Avec près de 90 Md€ de capitaux entrés dans le pays l'an passé, l'Espagne attire à nouveau les investisseurs étrangers. Débat sur les caractéristiques de ce marché avec quatre experts réunis par Accuracy avec CFNEWS.
Alors qu'il était question de sa faillite et de sa sortie de l'Euro il y a un an, l'Espagne attire désormais le regard des investisseurs étrangers. En témoigne le récent investissement de 285 M€ d'Eurazeo dans la marque de mode catalane Desigual (lire ci-dessous) ou encore la montée, en décembre dernier, d'Ardian à 15 % du capital du plus grand réseau d’oléoducs de produits pétroliers CLH (télécharger ci-dessous le tableau CFNEWS des 25 acquisitions françaises en Espagne depuis 2013). « À un moment donné même les capitaux nationaux fuyaient le pays, mais la situation a changé très rapidement, rappelle Eduard Saura, managing Partner en charge du bureau de Madrid (comptant 30 personnes) d'Accuracy, lequel recevait ce mardi 8 avril dans ses locaux parisiens à l'occasion d'une table ronde organisée avec CFNEWS. Lorsque l'Europe a garanti la liquidité, la prime de risque a commencé à diminuer (elle est de 159 à avril 2014 versus 50 pour la France) ce qui a permis la réalisation des premiers investissements opportunistes de fonds américains et anglo-saxons dès juillet 2013. » Un avis partagé par le managing partner de Deutsche Bank, Philippe Grasser. « Certains financiers ont été surpris par la vitesse à laquelle les investisseurs se sont ré-intéressés à l'Espagne. Environ 90 Md€ de capitaux sont ainsi entrés dans le pays en 2013, alors que plus de 180 Md€ en étaient sortis un an plus tôt. » Des changements qui n'auraient pas été possibles sans différentes réformes.

........

> ÉNONCÉ ÉCRIT A
D'après le texte sur l'investissement étranger en Espagne, combien Eurazeo a-t-il investi dans la marque Desigual ?
> ÉNONCÉ ÉCRIT B
Rédigez la suite du texte sur l'investissement étranger en Espagne, à partir de sa dernière phrase.
Les lignes qui viennent ensuite n'ont aucun rapport avec le texte.

> EXTRAITS DE DONNÉES
........

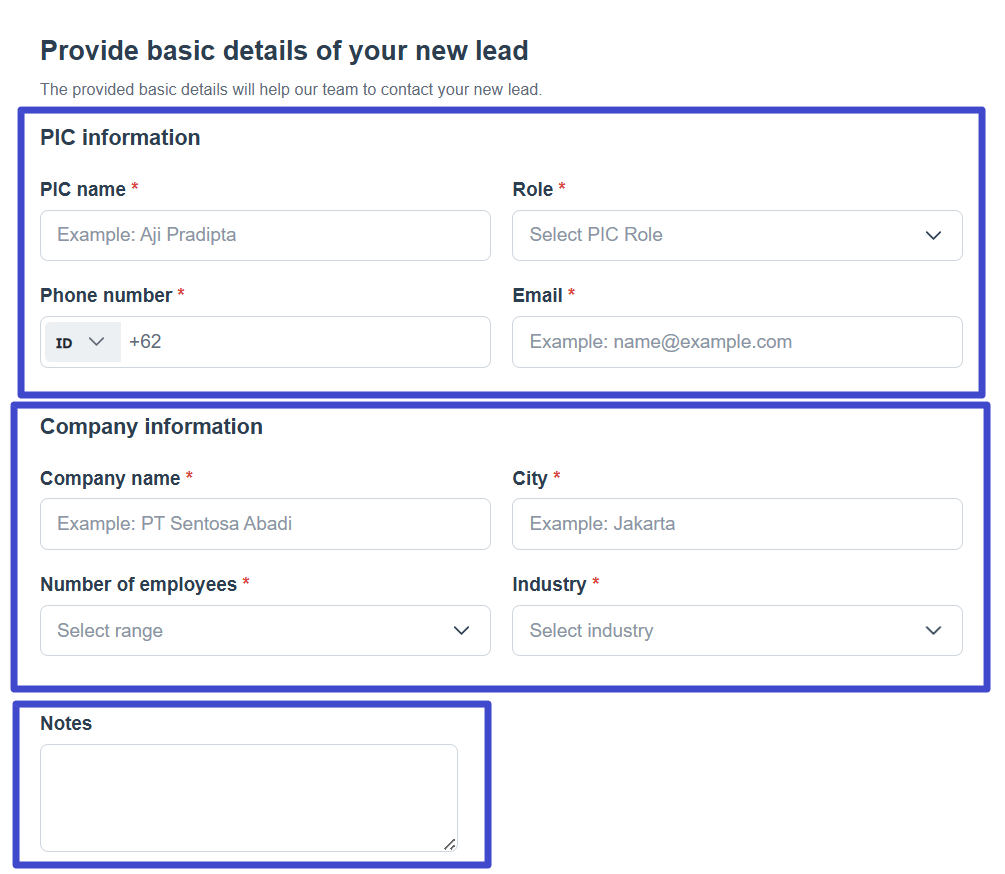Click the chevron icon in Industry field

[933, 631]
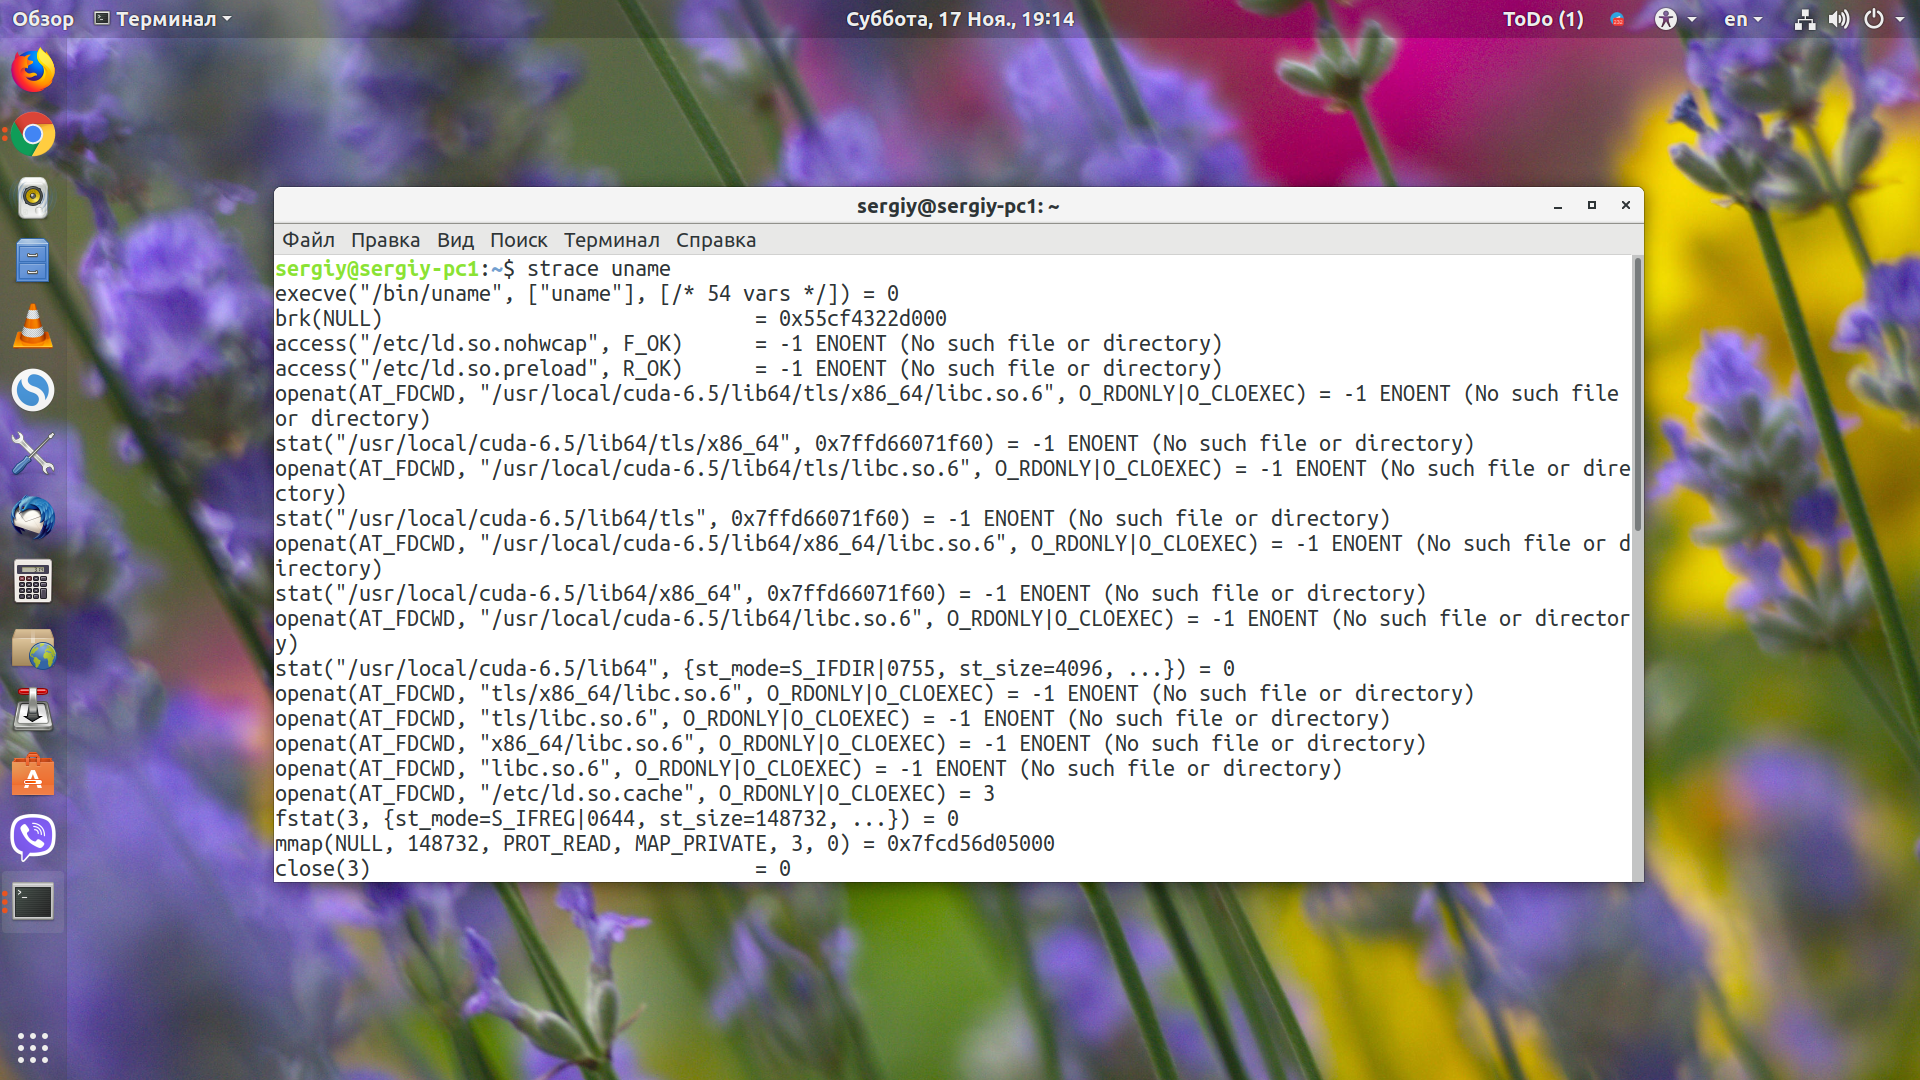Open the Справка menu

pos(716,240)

........

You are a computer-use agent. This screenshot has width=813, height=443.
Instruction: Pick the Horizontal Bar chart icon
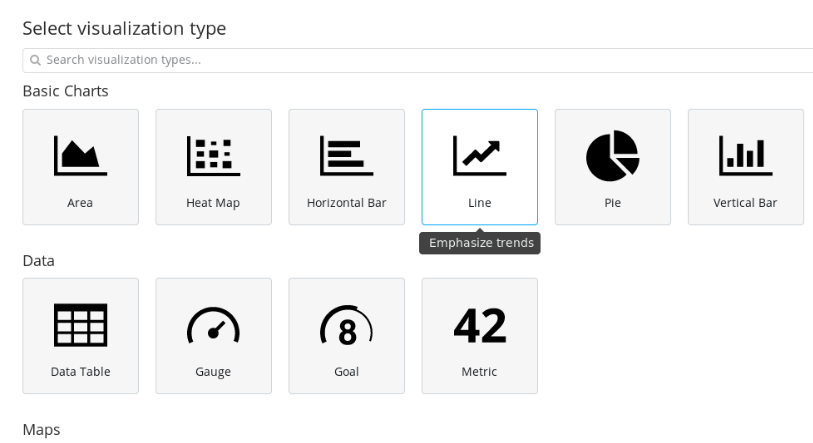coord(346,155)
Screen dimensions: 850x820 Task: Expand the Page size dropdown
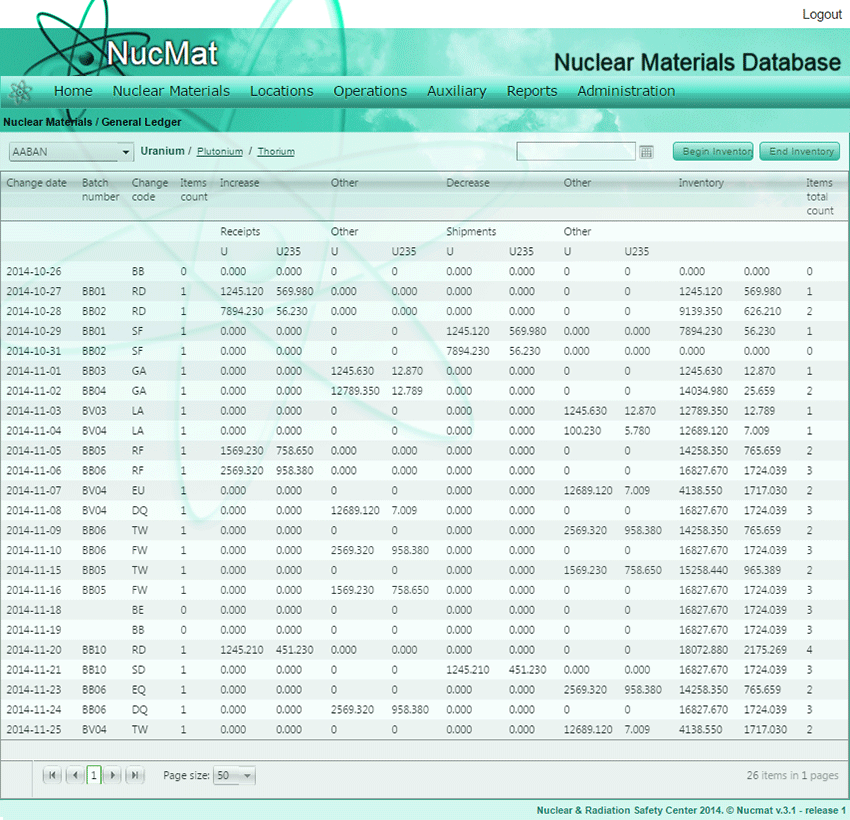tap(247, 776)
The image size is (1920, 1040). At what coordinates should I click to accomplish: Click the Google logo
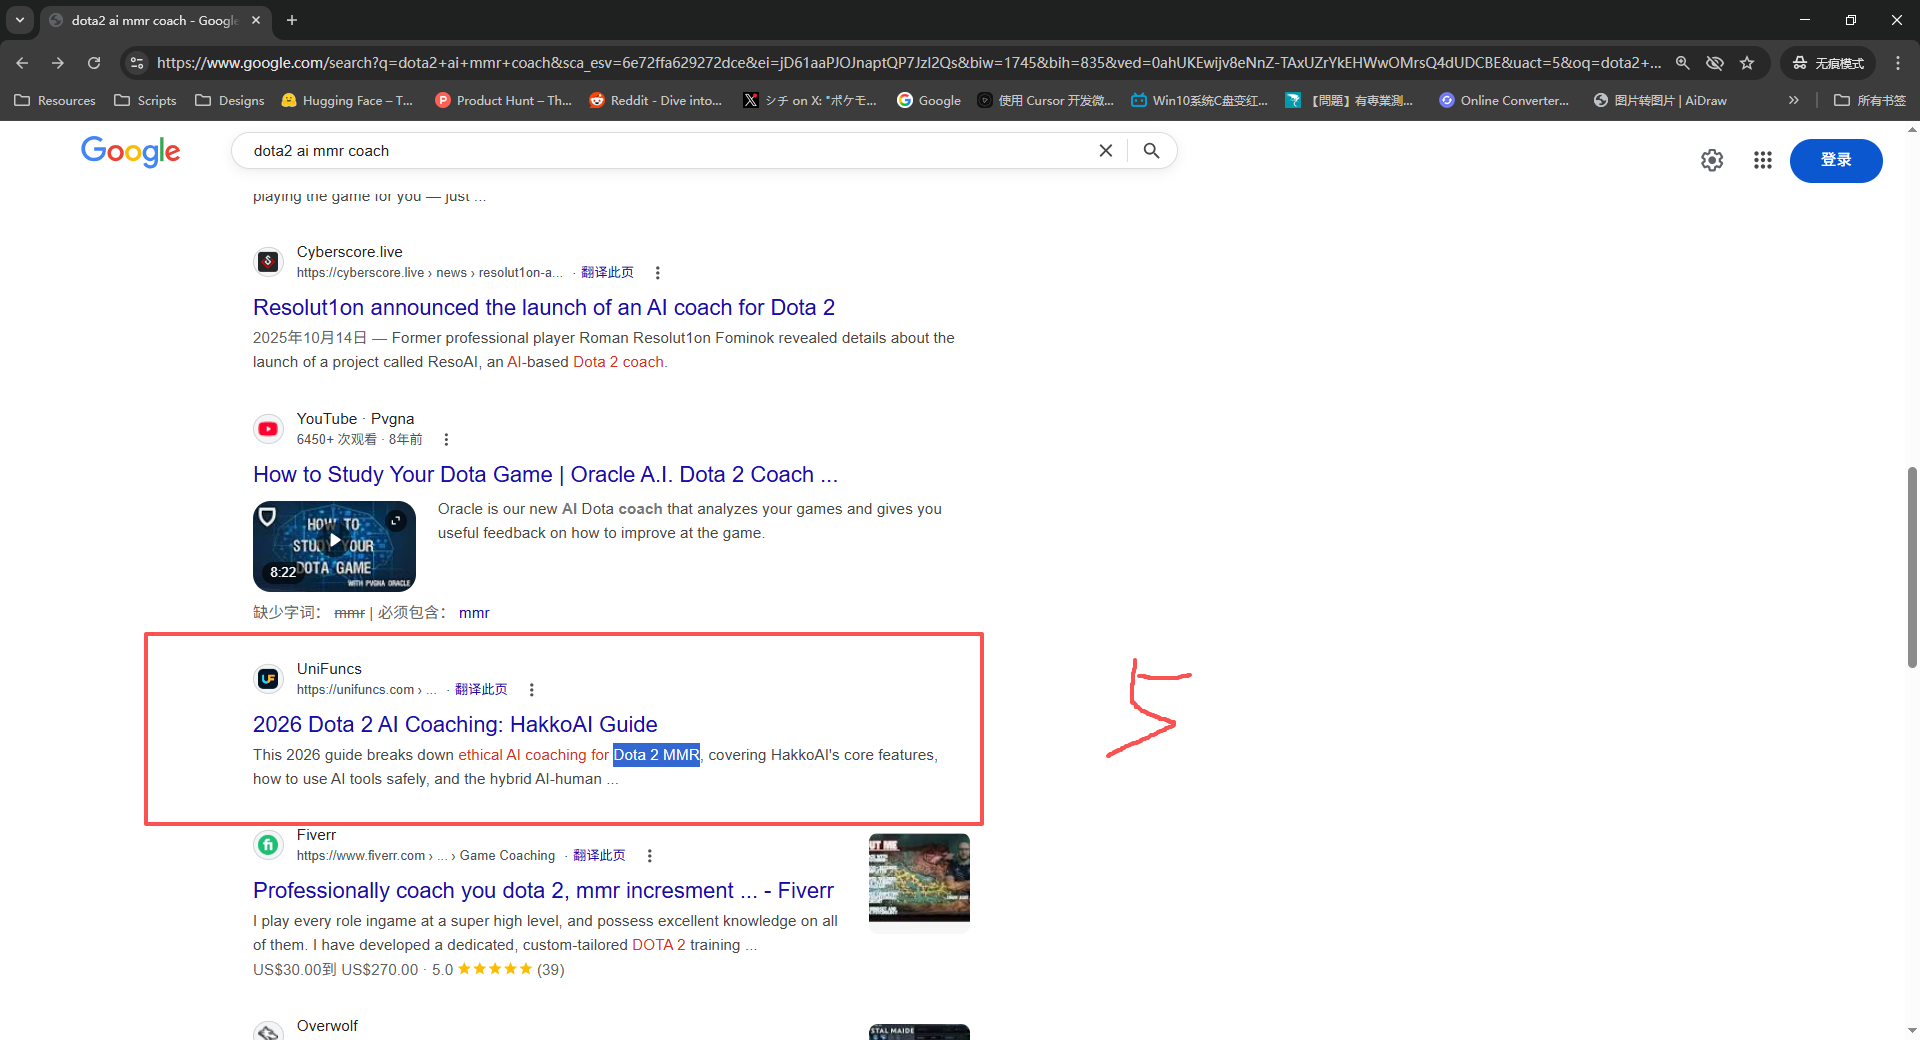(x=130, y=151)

........

> RÉPONSE À LA CONSIGNE A
285 M€.

> RÉPONSE À LA CONSIGNE B
Disparition du risque d'éclatement de la zone Euro
« En 2012, le législateur a révolutionné le droit social avec l'objectif de re-dynamiser le marché du travail en simplifiant les modalités de rupture des contrats, promouvant ainsi le dialogue social, mais aussi pour favoriser l'embauche et la diminution du chômage- lequel reste certes très élevé-, insiste Nuria Bové (photo ci-contre), associée au bureau de paris du cabinet d'avocats espagnol Cuatrecasas Gonçalves Pereira présent dans toute l'Espagne notamment. Il a, en outre, donné un second souffle au secteur financier en restructurant le système des anciennes caisses d'épargnes et en favorisant la recapitalisation des banques. Les réformes ont également eu pour but de renforcer les systèmes d'appui aux entreprises et les aides à l'internationalisation. Plus récemment, en mars dernier, un décret-loi réformant la procédure de redressement judiciaire a été adopté pour faciliter la restructuration et le refinancement des sociétés en difficultés et tenter d'éviter la liquidation judiciaire, que ce soit par la cession de branches d'activité ou la capitalisation des créances ». Aujourd'hui, les considérations macro-économiques et micro-économiques semblent donc plus que jamais en faveur de l'Espagne. Et ce, d'autant que le risque d'éclatement de la zone Euro a disparu.
Un vrai pays industriel
Fonds souverains, investisseurs opportunistes et family offices n'hésitent donc plus à se tourner vers le pays. « L'Espagne est un vrai pays industriel qui compte de belles pépites dans l'agroalimentaire et les industries de transformation, insiste Pierre Gallix, qui dirige le bureau parisien du fonds mid-cap pan-européen Ergon Capital. C'est aussi un pays dans lequel il y a encore beaucoup à faire dans le tourisme (10 % du PIB) et la distribution. » L'Espagne regorge également d'opportunités pour les sociétés souhaitant compléter leurs expertises en matière de communication ou de nouvelles technologies. Et ses atouts ne se limitent pas à sa diversité sectorielle. « C'est un marché sur lequel la concurrence est moindre que dans d'autres pays, poursuit Pierre Gallix (photo ci-contre). C'est un grand pays comptant un grand nombre d'entreprises et un marché sur lequel les retours peuvent être élevés pour les investisseurs, en contrepartie d'un risque perçu comme étant plus important. C'est aussi un marché où de nombreuses sociétés - de toutes tailles - sont bien exposées à l'international, notamment en Amérique Latine. »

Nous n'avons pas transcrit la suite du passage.